La version 2020 de l’atelier visait la conception d’un centre sportif et de loisirs écoresponsable inspiré de la riche culture architecturale et de l’ingéniosité constructive de la communauté d’Ikaluktutiak. L’atelier de 2021, quant à lui, visait à recycler une infrastructure en fin de vie, l’aréna local, en une serre moderne.
«Ce fut un choix judicieux, souligne-t-elle, notamment par la réutilisation de conteneurs laissés par les bateaux de transport de marchandises. Cela a minimisé l’utilisation de nouveaux matériaux et réduit d’autant l’empreinte écologique.»
Uqumuujuq et Tumi
Florence Bouchard-Bédard, Daphné Garon-Rioux et Coralee Tremblay ont conçu le projet Uqumuujuq. Visuellement, leur projet s’inspire du vent, lequel occupe une place centrale dans l’environnement arctique. Cette force sculpte le paysage par sa présence continue. Uqumuujuq maintient la vocation de l’aréna comme lieu de rassemblement. L’ajout des étudiantes consiste en une structure inclinée. Par la répétition de ses éléments, cette structure crée une courbe, laquelle suit la trajectoire du soleil afin de profiter au maximum de sa lumière et de sa chaleur, tout en créant des zones à l’abri du vent. À l’intérieur, le visiteur circule parmi les différentes parties de la production en serre, de la germination au partage d’un repas, de la préparation à la récupération. Le programme alimentaire associé au projet englobe autant les connaissances actuelles que traditionnelles inuites. Il vise la création d’une offre d’aliments frais, sains et diversifiés par une serre, une cuisine, une boucherie et des espaces de partage.
Dans leurs commentaires, les membres du jury ont expliqué que le projet Uqumuujuq est «convaincant par son design élégant et le fort accent mis sur les espaces communautaires, le tout amplifié par de beaux rendus et des analyses réfléchies».

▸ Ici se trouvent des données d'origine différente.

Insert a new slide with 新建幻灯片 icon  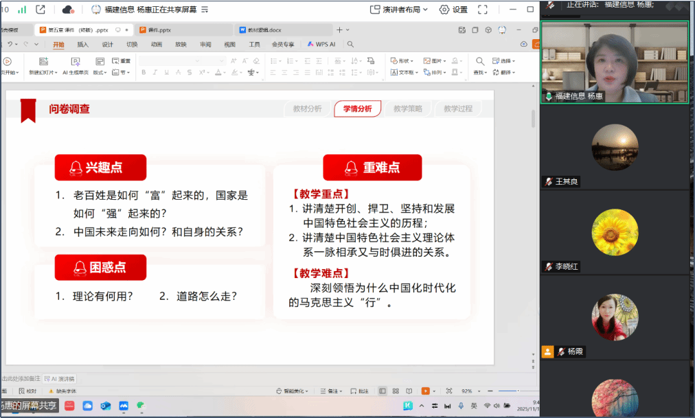pyautogui.click(x=43, y=62)
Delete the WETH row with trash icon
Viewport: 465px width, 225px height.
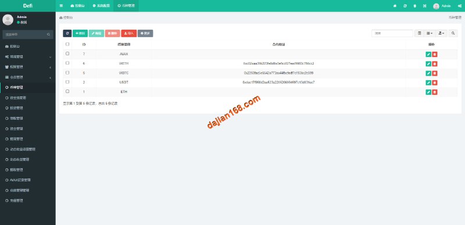(435, 64)
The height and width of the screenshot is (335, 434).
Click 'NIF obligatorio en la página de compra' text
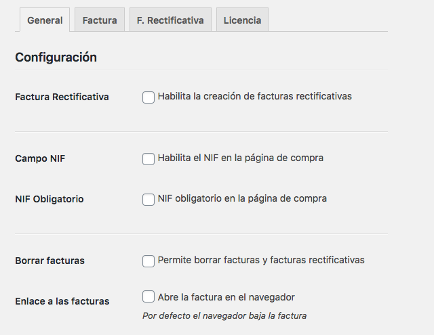click(242, 198)
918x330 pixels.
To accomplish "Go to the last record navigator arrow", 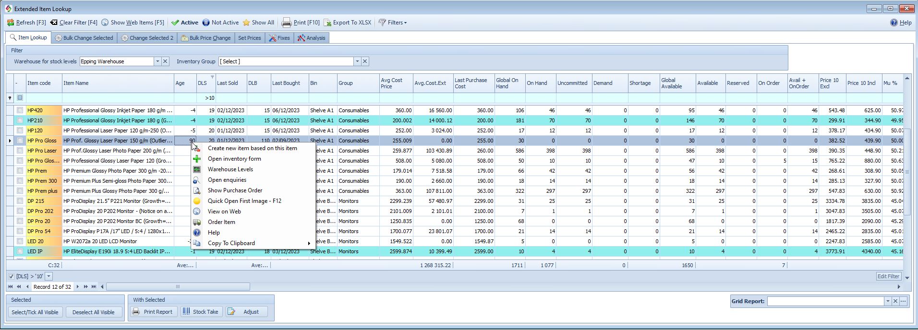I will coord(94,287).
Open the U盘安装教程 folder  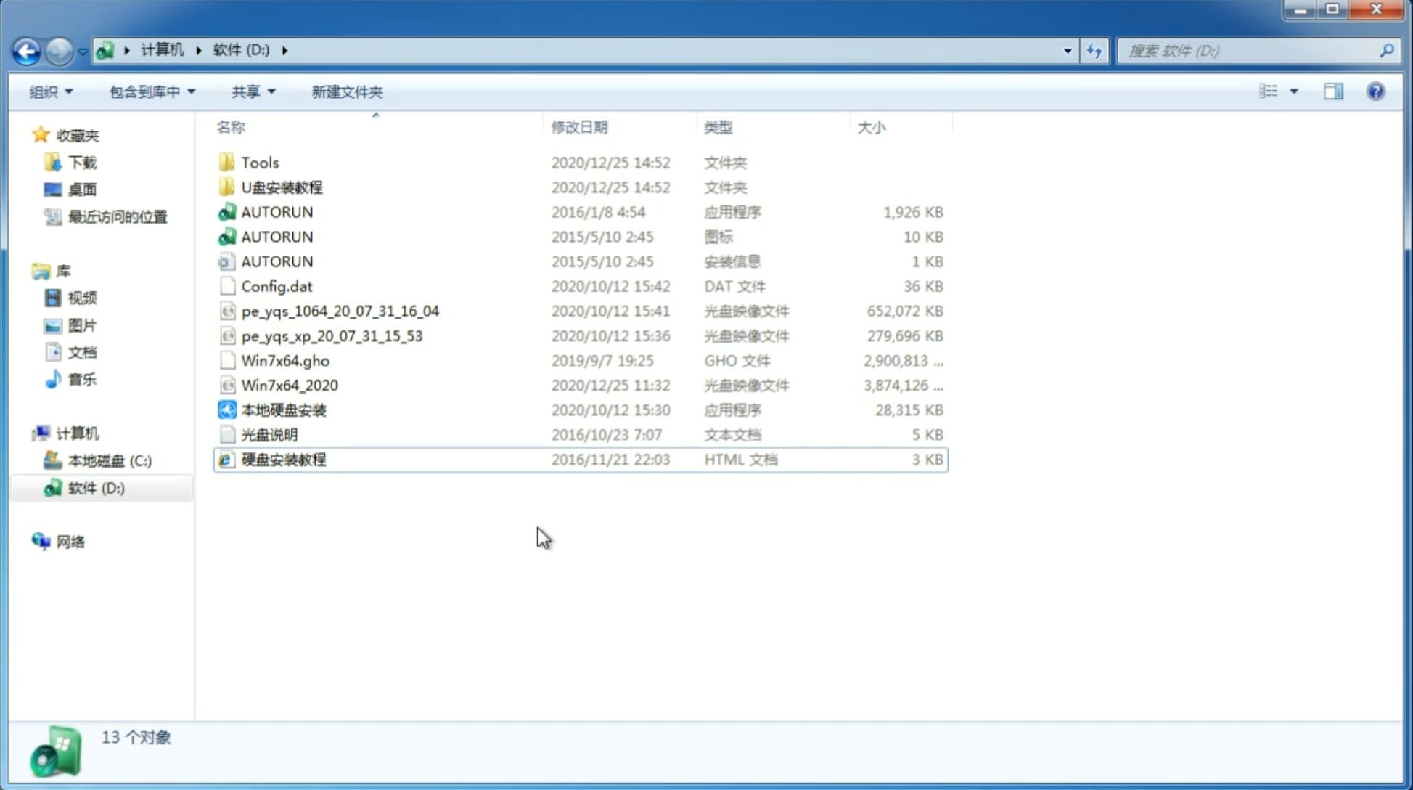(x=282, y=187)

Le projet Tumi a été conçu par Mia-Kim Bouchard, Alice Corrivault-Gascon et Roxane Gagnon. Il couvre une superficie de 5200 mètres carrés au centre de la communauté. Il est basé sur la réutilisation de conteneurs qui se trouvent dans le village. Ceux-ci sont intégrés à la structure métallique existante de l’aréna, que ce soit par addition, superposition, inclusion ou interpénétration pour former une immense serre au couleurs vives qui apporte joie, curiosité et lumière dans un climat très froid. Le projet imaginé par les étudiantes vise à assurer l’indépendance alimentaire des habitants tout en améliorant le bien-être communautaire. Ce pôle d’échange et de transmission de connaissances offre des espaces pour le partage et l’apprentissage de notions relatives à l’alimentation inuite saine, agricole et traditionnelle. Le gros de l’espace est occupé par une énorme serre. On y trouve également une cuisine, une salle à manger, une zone de repos et une boucherie.
Selon les membres du jury, Tumi est un «projet remarquablement convaincant, à la fois fantaisiste et hautement technique, au design séduisant et aux stratégies durables».
«Nous sommes très heureux de la qualité des travaux réalisés, indique Claude Demers. Dans ce climat extrême, entre le soleil de minuit et le jour polaire, la lumière joue un rôle majeur dans la croissance des plantes en serre. Renforcer la structure de l’aréna et déployer des puits de lumière permettent de créer des conditions favorables à cette croissance. Des parois translucides isolantes favorisent le captage de la lumière et la conservation de la chaleur. Les propositions ont été agréablement reçues par la communauté.»